Heres a random video on youtube...


----------



## White Gardens

I'm Actually thinking something along the lines of this instead of a light bar. My concern with a mini light-bar like that is the fact that the loader operators at material yards might potentially break it when loading rock and the like.

http://www.strobesnmore.com/whelen-linz6-super-led-lighthead.html

I figure I could mount two, one on each corner of the rack, facing forward. I have strobes in my parking lights, but my issue is spreading salt with my plow on. The strobes get blocked by the plow from the forward position.

Also have two rear mounted strobes facing backwards at the rear corners of the dump bed.

Sorry to the original poster for hijacking! :salute:


----------



## JohnnyU

How about Dash or Visor LEDs, Nick? Then have some angled or side-facing lightheads on the bulkhead, and some rearward facing lights on the back of the body?


----------



## White Gardens

JohnnyU;1304921 said:


> How about Dash or Visor LEDs, Nick? Then have some angled or side-facing lightheads on the bulkhead, and some rearward facing lights on the back of the body?

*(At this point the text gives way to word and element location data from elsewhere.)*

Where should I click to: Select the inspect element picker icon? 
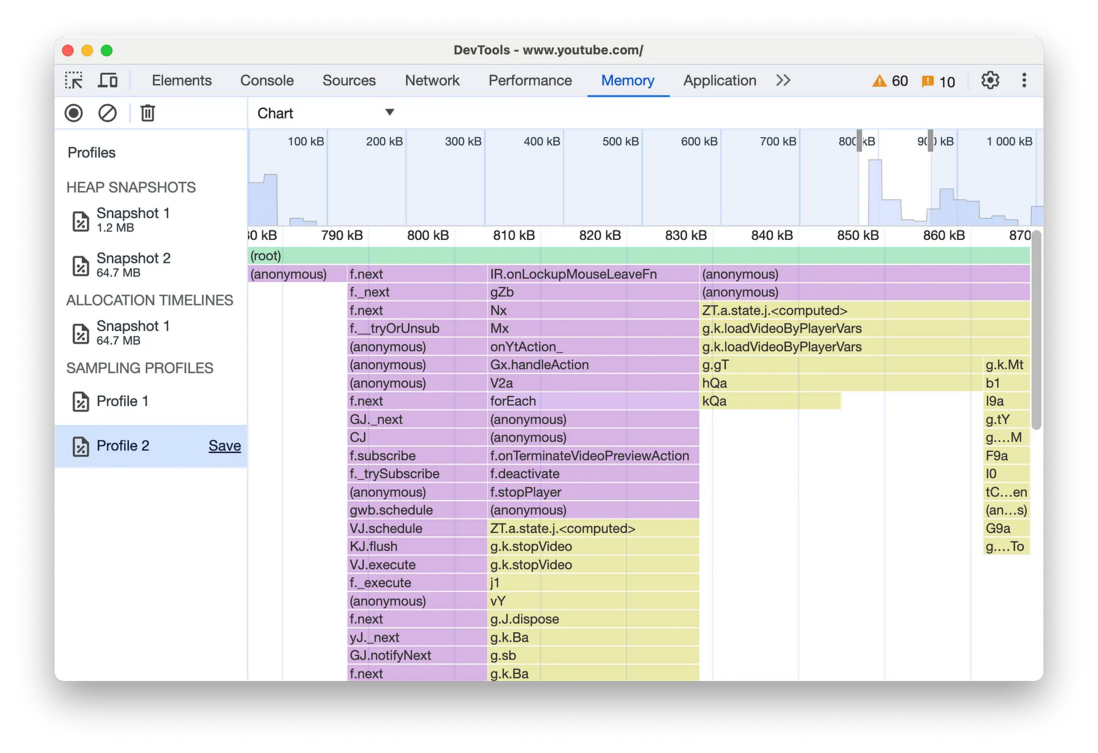[74, 81]
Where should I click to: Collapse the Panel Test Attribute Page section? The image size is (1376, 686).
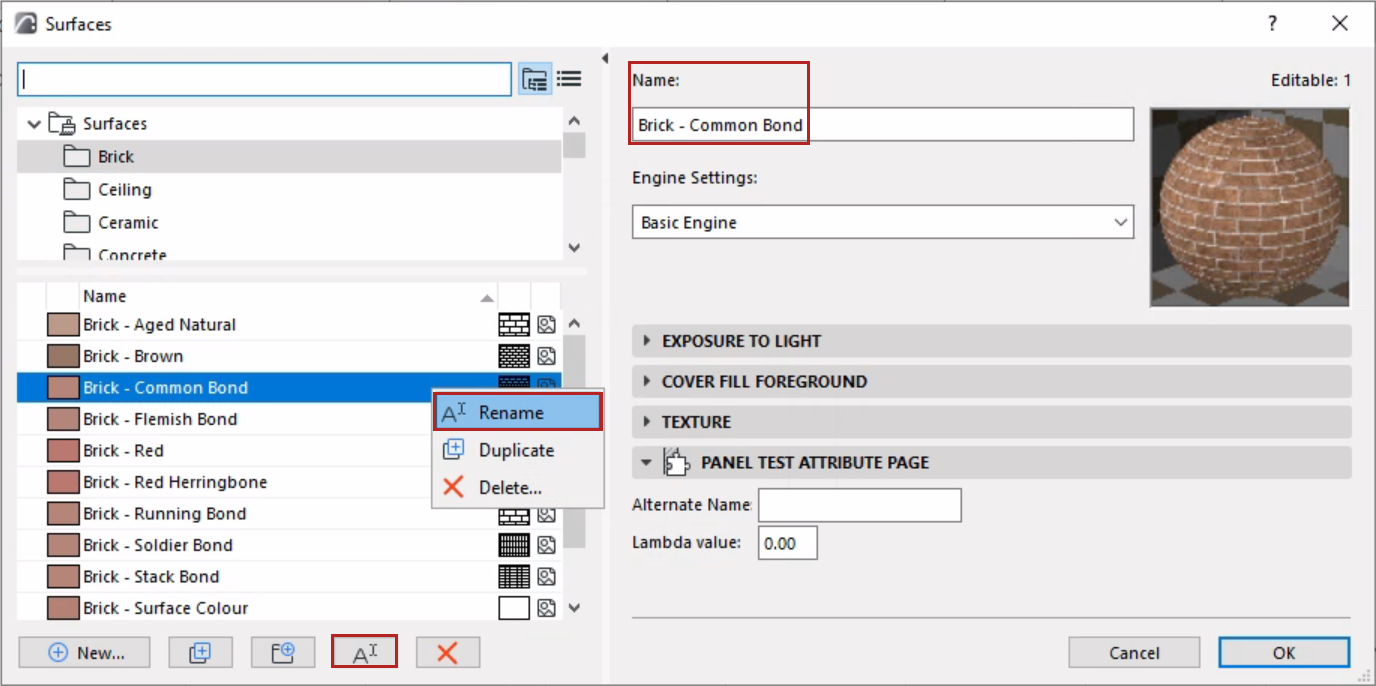pyautogui.click(x=646, y=463)
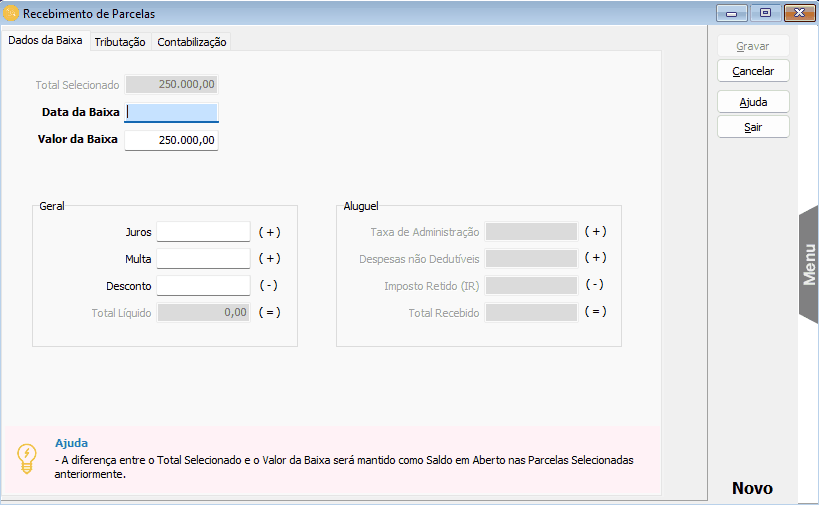Switch to the Tributação tab

click(x=120, y=42)
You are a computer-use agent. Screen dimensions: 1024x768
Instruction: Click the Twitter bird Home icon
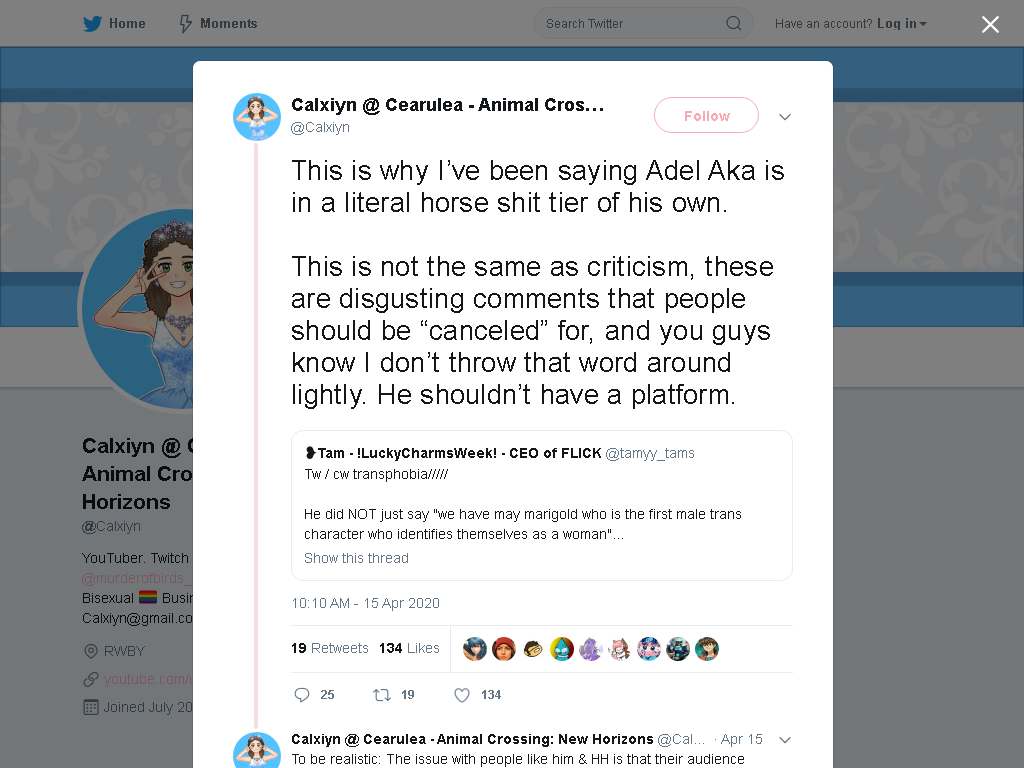click(x=92, y=24)
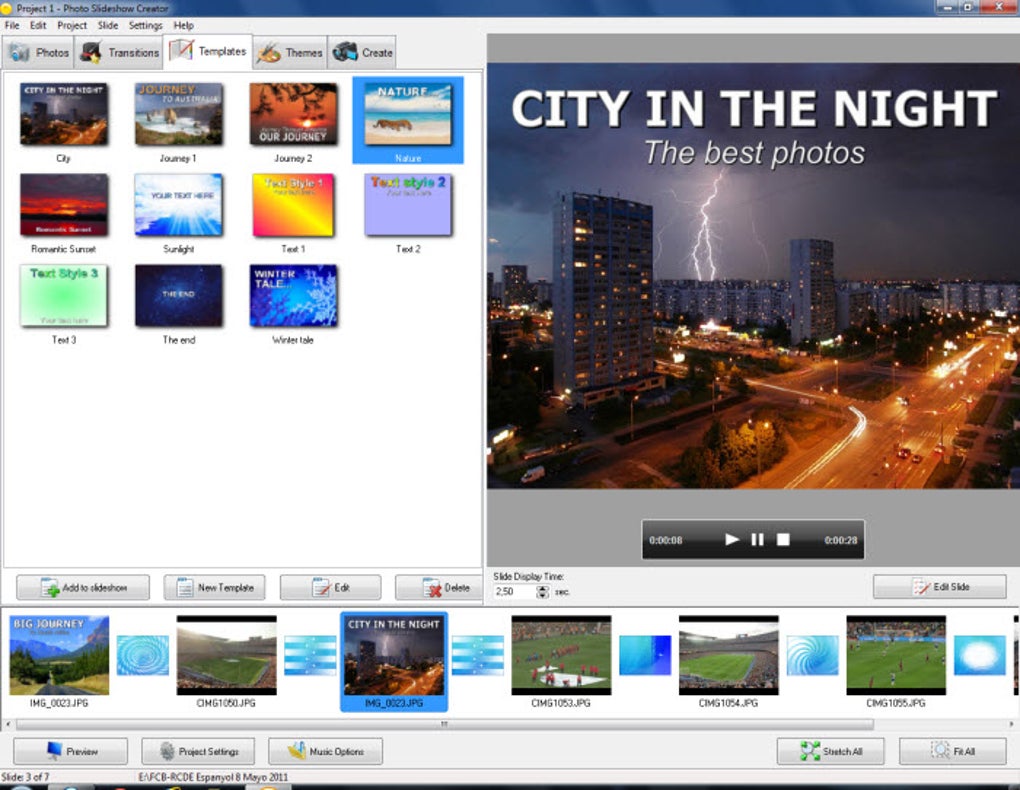Open the Settings menu
Screen dimensions: 1020x790
(145, 25)
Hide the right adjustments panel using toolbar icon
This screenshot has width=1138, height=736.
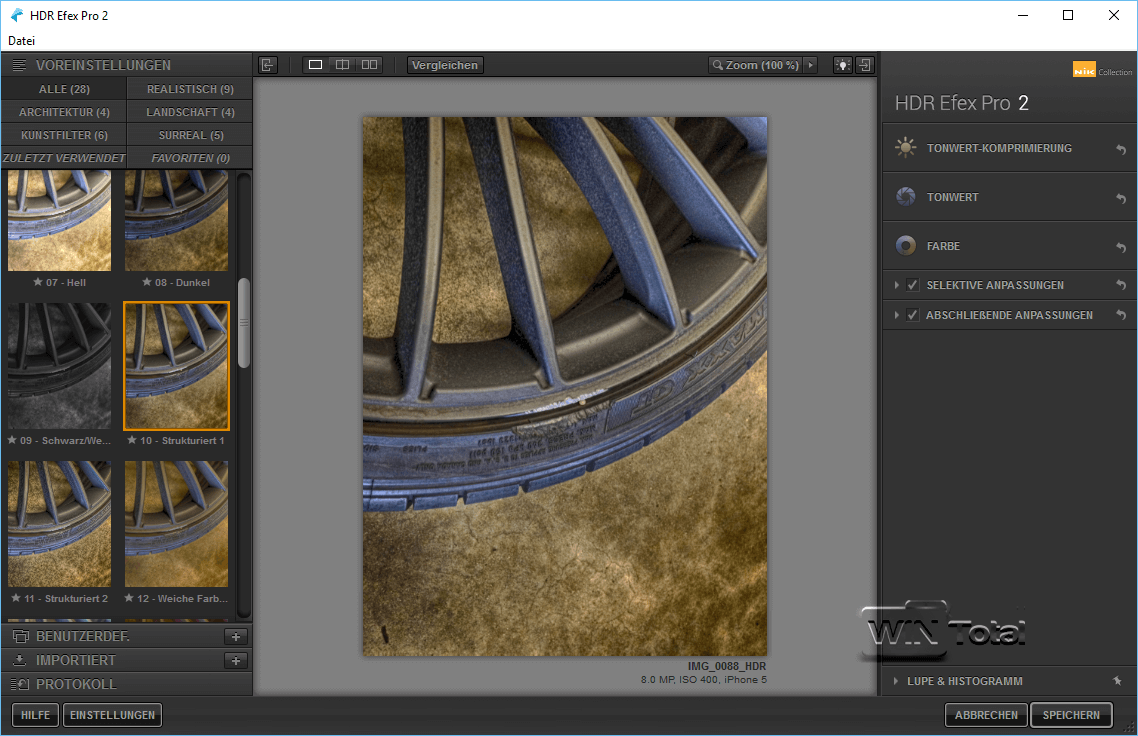pyautogui.click(x=865, y=65)
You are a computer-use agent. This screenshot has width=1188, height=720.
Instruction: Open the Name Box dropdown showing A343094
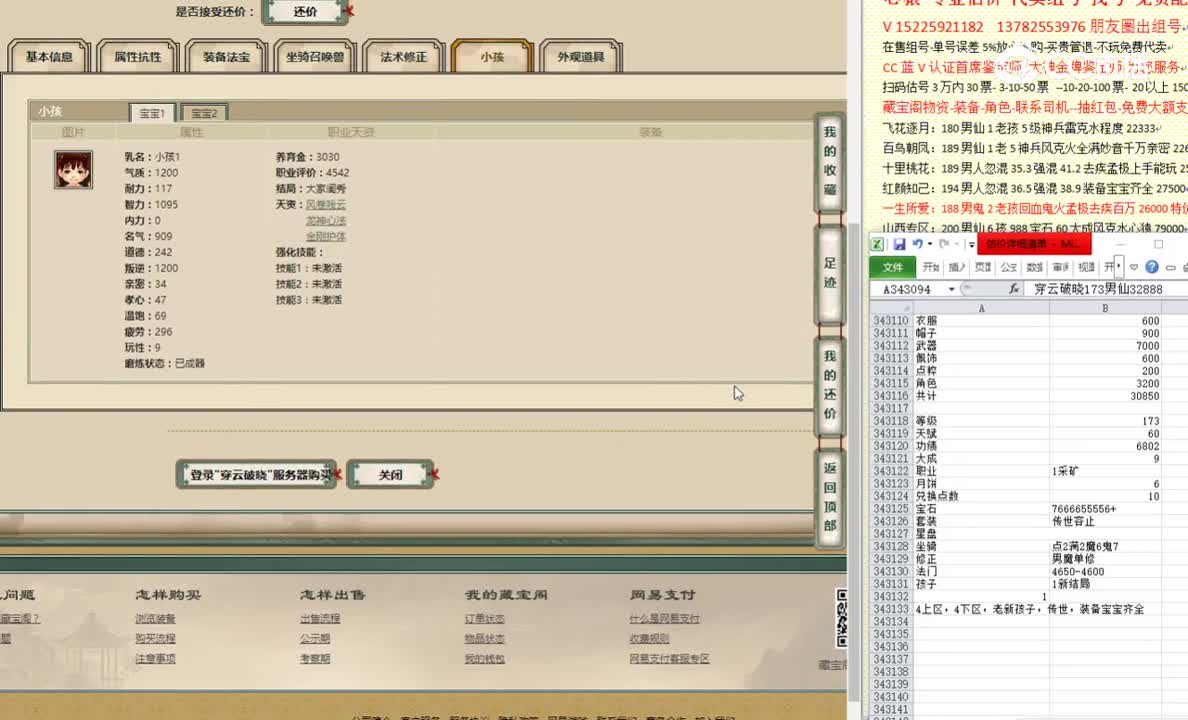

I personally like everything clear at least from the dash mount stand-point. I hate anything in my field of view on my dash. The wind-shield wipers are bad enough..........

Never thought about the visors though, got a link to some Johny?


----------



## Spucel

White Gardens;1304817 said:


> I'm Actually thinking something along the lines of this instead of a light bar. My concern with a mini light-bar like that is the fact that the loader operators at material yards might potentially break it when loading rock and the like.
> 
> http://www.strobesnmore.com/whelen-linz6-super-led-lighthead.html
> 
> I figure I could mount two, one on each corner of the rack, facing forward. I have strobes in my parking lights, but my issue is spreading salt with my plow on. The strobes get blocked by the plow from the forward position.
> 
> Also have two rear mounted strobes facing backwards at the rear corners of the dump bed.
> 
> Sorry to the original poster for hijacking! :salute:


Those are pretty sharp!


----------



## White Gardens

Spucel;1304991 said:


> Those are pretty sharp!


Ya, I think they would do the trick. My mechanic/neighbor works at a big rig shop and I might be able to get a good deal on them or some other type of small LED strobes through him.

When I decide and get them mounted I'll post a new thread about it.

.....


----------



## JohnnyU

I did a ride-a-long in an undercover car last month, and he had something like this:
http://www.responderpse.com/d60-Stealth-Visor-undercover-interior-lightbar-High-Power.htm

Couldn't even tell it was there on or off. I'm sure it's pretty expensive though...

I still think a roof-mounted beacon/mini bar would be the way to go. Maybe even magnet mount so you can remove it when not in use or going to get material?


----------



## Ace_boy2786

What kind of truck was this installed on? Did you have the electric rear view mirror and other sensor thing under it? was that affected by the wire swap?

I'm currently in the middle of my install and tried swapping the wires and the mirror didn't seem to want to work after that.

Anyone with any pointers for me? I'd appreciate it.


----------



## Ace_boy2786

Huh, guess I can't edit.... well I installed them and swapped the pins on each of the 5 factory plugs into the lights. Now just to finish the controller w/switch(es) and pray to all that's holy that they don't leak.... i really don't want to go through all this again to take them off to add rtv....


----------



## 1olddogtwo

I would be worried about ice build up in Florida....


----------